Federal financial agencies issued a rule establishing joint technical standards for data submitted to certain financial regulatory agencies on June 12, implementing provisions of the Financial Data Transparency Act (FDTA) of 2022.
The newly minted standards are designed to promote interoperability of financial regulatory data across the federal agencies by establishing common identifiers for entities, geographic locations, dates and certain products and currencies, according to a Securities and Exchange Commission (SEC) press release.
“The establishment of joint data standards across federal financial regulators will help ensure consistent data collection that will both ease burdens for financial institutions and make data more accessible to investors,” SEC Chairman Paul Atkins said.

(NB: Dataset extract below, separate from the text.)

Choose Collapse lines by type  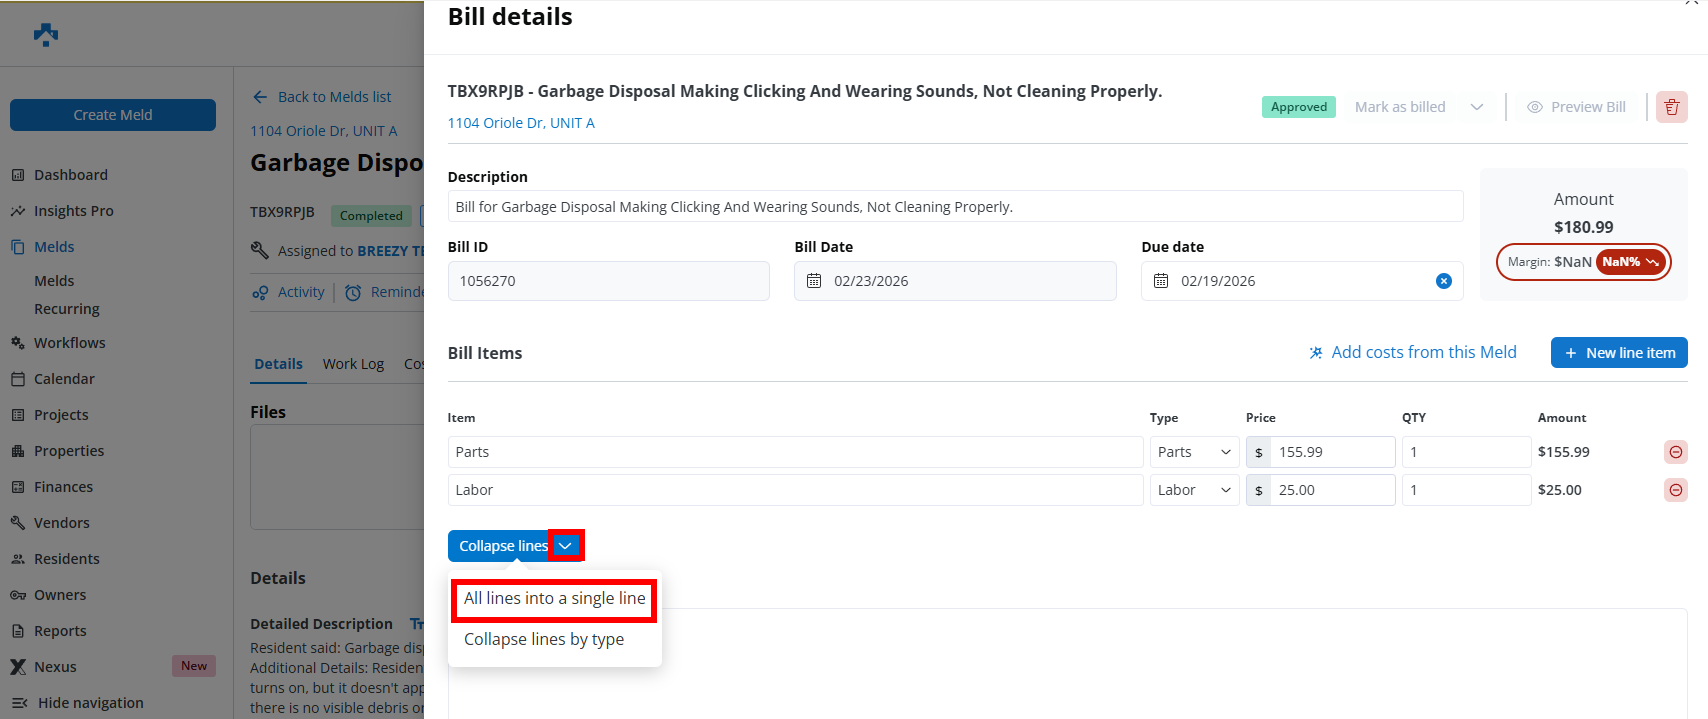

A principles-based joint standard with respect to data transmission and schema and taxonomy formats was included to allow financial institutions to submit high-quality, machine-readable data to the agencies. The rule states the following:
“Rather than proposing a specific data transmission or schema and taxonomy format, the proposed joint rule provided that, to the extent practicable, a data transmission or schema and taxonomy format should have the following properties derived from the requirements listed in section 124(c)(1)(B) of the FDTA:
- “Render data fully searchable and machine-readable;
- “Enable high quality data through schemas, with accompanying metadata documented in machine-readable taxonomy or ontology models, which clearly define the semantic meaning of the data, as defined by the underlying regulatory information collection requirements, as appropriate;
- “Ensure that a data element or data asset that exists to satisfy an underlying regulatory information collection requirement be consistently identified as such in associated machine-readable metadata; and
- “Be nonproprietary or available under an open license.”
SEC Commissioner Mark Uyeda said the move “will be followed by separate rulemaking for agency-specific standards that will further improve the accessibility of financial data.”
The following agencies have coordinated on the creation of the joint standards: the SEC, the Federal Reserve, the Consumer Financial Protection Bureau, the Federal Housing Finance Agency, the U.S. Treasury Department, Office of the Comptroller of the Currency, the Federal Deposit Insurance Corp., the National Credit Union Administration and the Commodity Futures Trading Commission.
The joint rule is scheduled to take effect on Oct. 1 but will not change any reporting requirements without further action by the agencies.